• Source document:
========================
A Modern LED Design Even Edison Would Appreciate

Picture a light bulb in your mind, and it’s likely that the image will reflect the incandescent bulbs modern society has used for over 100 years. Although some of the materials have changed, today’s incandescent bulbs look a lot like the glass globes Thomas A. Edison created to keep his filaments needed in a proper vacuum.

Today we’ve discovered that while cheap and familiar, traditional light bulbs are grossly inefficient, wasting most of their energy as heat rather than light. To combat this inefficiency, the market has embraced compact fluorescent bulbs that use far less energy over their lifetimes while providing a similar or better quality of light. These energy efficient light bulbs may save us money, but they don’t have the classic look of the light bulbs we know and love. That’s why Luke Anderson decided to re-design a lamp to celebrates the beauty of Edison’s early bulbs without wasting power.

alva-LED-light-bulb

Image via Luke Anderson/Kickstarter

CFLs have a curlycue shape because they’re trying to fit a long fluorescent tube into a small, light bulb-sized space. Edison used a globe  shape because it gave the filaments plenty of room to work. These bulbs were larger and because they allowed us to gaze directly on the tangle of filament within, like works of art. Anderson’s design combines the beauty of those early bulbs with the energy saving nature of modern LEDs. The result is a tube-like LED housed in a glass globe. He calls it the “Alva” in homage to Edison.
========================
[Entries on where items appear]
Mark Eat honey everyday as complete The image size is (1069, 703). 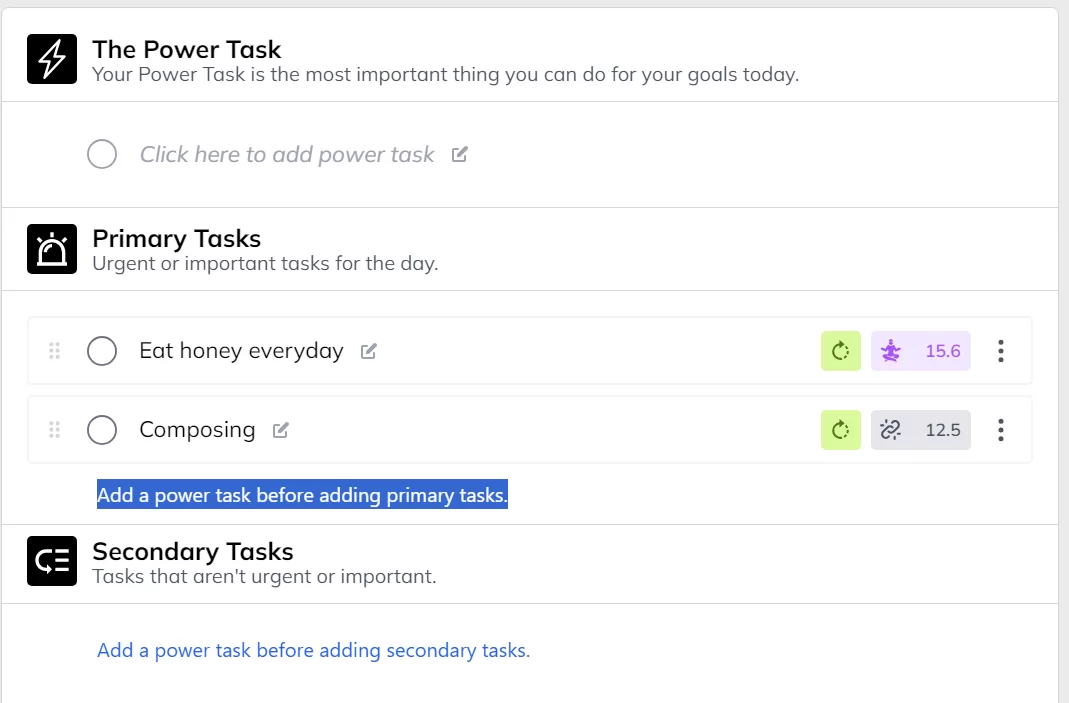point(102,351)
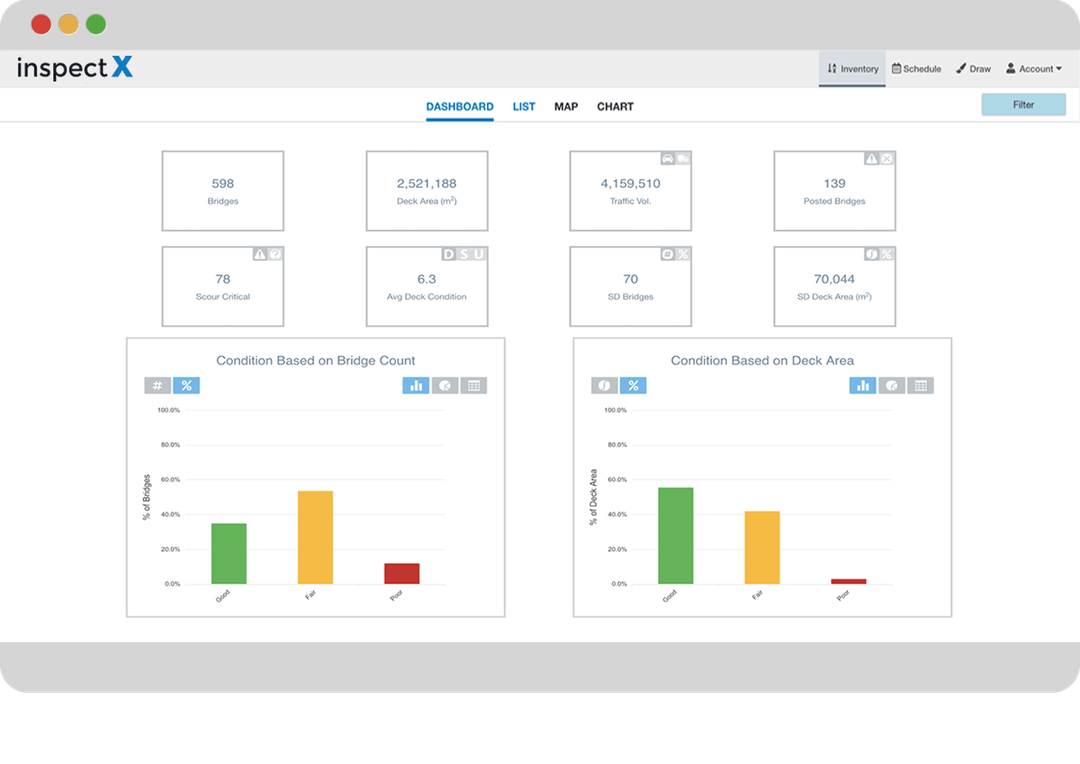Click the truck icon on Traffic Vol. card
This screenshot has width=1080, height=764.
point(684,158)
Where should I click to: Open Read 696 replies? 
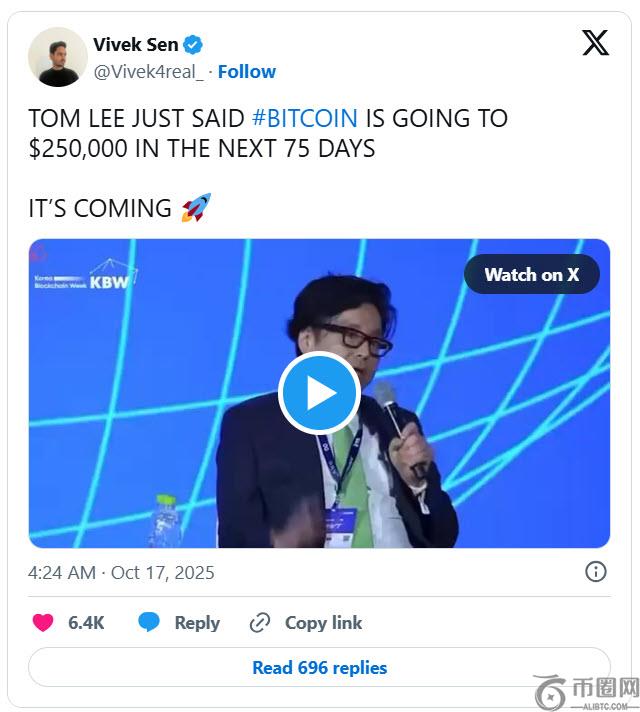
========================
• Exercise instructions: Write the passage that would follow the final sentence of the article on the Alva LED bulb.

• Answer to the task:
“There are several companies today that sell reproductions of early Edison bulbs, but they are still too bright to look at and enjoy,” Anderson writes on his Kickstarter page. “With Alva I have been able to create a lamp that looks like an large Edison light bulb. It is bright enough to read by while not being so bright as to hurt one’s eyes.”

Apparently, there were lots of people who shared Anderson’s desire for a retro light bulb that would toe the line between light fixture and electrified sculpture. Alva’s Kickstarter crowdfunding campaign blasted it’s $4,000 goal out of the water, instead gathering a whopping $29, 265. It won’t be cheap, but there are five more days to join as a backer if you’d like an Alva of your own.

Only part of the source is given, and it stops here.